Utilizing Language Model for Term Weighting in Text Categorization


Coban O., ÖZEL S. A.

International Conference on Artificial Intelligence and Data Processing (IDAP), Malatya, Türkiye, 28 - 30 Eylül 2018 identifier

  • Cilt numarası:
  • Basıldığı Şehir: Malatya
  • Basıldığı Ülke: Türkiye

Özet

In information retrieval (IR), using language model is an alternative approach to vector space model and other probabilistic term weighting models. The basic principle of the language model is to construct a model for each document and rank the documents by score which is estimated from this model. The score, in this case, represents the likelihood of generation of the query from the given document. To develop new text retrieval strategies, the language model is an attractive approach with the help of its simplicity and effectiveness.
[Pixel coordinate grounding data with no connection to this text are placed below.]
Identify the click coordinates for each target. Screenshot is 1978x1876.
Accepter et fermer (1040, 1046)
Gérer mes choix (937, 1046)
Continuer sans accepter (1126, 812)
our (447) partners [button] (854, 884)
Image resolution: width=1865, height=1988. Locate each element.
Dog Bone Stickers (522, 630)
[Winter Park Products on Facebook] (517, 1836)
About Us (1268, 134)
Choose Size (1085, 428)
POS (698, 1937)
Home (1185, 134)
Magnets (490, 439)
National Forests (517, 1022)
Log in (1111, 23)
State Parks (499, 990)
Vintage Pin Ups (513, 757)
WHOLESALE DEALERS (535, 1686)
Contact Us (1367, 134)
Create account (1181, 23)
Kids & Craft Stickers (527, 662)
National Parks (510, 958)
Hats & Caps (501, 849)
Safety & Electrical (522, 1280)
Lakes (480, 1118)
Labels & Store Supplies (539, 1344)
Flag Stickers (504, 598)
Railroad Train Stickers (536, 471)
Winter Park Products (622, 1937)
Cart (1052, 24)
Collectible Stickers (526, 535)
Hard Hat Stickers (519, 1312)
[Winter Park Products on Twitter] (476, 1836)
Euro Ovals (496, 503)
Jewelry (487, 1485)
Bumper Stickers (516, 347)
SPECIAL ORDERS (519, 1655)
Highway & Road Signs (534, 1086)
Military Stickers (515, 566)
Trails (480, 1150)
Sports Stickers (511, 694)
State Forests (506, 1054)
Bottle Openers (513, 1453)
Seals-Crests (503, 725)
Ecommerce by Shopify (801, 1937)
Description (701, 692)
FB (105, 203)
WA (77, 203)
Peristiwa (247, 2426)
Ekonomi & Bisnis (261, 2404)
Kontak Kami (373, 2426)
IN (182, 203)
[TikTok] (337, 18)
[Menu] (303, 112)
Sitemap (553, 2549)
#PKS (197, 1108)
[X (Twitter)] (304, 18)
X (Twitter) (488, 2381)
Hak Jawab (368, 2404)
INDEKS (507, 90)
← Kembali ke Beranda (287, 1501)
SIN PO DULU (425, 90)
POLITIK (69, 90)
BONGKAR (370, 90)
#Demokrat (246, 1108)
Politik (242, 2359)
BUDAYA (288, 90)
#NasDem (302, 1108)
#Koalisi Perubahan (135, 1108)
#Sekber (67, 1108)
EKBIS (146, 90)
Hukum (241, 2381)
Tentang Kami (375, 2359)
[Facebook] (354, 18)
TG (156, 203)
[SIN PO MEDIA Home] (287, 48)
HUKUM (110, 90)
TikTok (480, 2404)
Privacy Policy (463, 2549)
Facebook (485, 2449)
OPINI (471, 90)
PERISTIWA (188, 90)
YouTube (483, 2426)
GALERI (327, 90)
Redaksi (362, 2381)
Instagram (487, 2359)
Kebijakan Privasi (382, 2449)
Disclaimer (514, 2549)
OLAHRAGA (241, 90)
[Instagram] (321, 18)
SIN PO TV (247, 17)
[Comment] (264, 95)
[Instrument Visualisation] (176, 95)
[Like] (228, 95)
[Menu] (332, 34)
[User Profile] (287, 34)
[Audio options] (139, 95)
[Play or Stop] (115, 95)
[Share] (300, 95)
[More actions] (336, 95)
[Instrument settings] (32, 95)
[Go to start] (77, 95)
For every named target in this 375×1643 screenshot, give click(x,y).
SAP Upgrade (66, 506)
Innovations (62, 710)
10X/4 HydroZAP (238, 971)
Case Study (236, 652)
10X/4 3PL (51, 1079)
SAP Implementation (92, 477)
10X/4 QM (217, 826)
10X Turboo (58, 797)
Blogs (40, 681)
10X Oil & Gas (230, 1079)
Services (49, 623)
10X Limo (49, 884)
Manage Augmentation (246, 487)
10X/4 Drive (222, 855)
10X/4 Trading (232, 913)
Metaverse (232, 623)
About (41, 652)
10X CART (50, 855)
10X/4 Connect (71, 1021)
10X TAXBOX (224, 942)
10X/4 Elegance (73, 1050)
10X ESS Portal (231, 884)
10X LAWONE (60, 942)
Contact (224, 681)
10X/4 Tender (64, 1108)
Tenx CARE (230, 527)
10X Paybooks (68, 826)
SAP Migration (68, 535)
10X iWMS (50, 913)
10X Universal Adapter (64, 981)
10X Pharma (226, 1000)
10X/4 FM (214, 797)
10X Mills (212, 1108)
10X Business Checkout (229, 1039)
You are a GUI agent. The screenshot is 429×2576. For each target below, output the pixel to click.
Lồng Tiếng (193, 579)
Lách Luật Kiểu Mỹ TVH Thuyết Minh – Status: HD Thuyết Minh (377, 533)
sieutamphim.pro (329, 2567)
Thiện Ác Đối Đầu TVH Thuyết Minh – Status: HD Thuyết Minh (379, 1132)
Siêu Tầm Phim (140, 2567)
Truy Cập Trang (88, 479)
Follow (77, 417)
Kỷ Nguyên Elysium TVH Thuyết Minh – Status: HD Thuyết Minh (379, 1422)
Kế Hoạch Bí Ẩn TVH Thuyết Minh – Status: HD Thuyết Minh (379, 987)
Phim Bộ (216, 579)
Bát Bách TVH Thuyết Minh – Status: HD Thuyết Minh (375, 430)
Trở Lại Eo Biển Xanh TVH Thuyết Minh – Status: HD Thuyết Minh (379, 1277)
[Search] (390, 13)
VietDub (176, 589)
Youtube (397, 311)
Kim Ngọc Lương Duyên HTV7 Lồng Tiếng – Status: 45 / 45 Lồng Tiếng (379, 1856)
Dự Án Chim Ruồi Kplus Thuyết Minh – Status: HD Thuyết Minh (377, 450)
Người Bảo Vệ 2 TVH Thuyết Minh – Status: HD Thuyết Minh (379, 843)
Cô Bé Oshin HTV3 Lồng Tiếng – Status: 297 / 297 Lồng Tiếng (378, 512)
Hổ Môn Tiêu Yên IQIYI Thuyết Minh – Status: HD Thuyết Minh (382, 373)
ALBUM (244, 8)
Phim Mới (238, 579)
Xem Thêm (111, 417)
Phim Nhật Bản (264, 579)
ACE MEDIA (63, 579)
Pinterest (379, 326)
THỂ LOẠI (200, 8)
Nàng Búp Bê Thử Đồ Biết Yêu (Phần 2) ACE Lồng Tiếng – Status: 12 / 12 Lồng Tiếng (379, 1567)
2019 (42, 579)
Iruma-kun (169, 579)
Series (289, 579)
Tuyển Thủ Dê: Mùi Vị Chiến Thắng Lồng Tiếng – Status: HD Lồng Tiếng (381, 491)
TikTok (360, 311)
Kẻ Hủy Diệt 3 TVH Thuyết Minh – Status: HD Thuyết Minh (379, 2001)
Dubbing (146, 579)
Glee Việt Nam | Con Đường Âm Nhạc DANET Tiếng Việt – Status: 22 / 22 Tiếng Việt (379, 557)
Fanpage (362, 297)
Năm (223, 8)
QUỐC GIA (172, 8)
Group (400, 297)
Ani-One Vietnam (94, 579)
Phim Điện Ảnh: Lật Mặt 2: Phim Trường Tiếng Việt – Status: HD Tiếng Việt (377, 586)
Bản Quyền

In text classification which employs methods from IR domain, documents are generally represented through vector space model (VSM). The success of the VSM depends on term weighting process that is an important step that corresponds the contribution of a term to the semantics of a text. In this paper, we investigate utilizing language model for term weighting and its effect on text classification performance. We compare the language model based term weighting with several popular and traditional term weighting methods including Binary, TF (Term Frequency), and TF* IDF (Term FrequencyInverse Document Frequency) on three different Turkish datasets. Our experimental results revealed that language model based term weighting generally outperforms traditional methods except from binary weighting.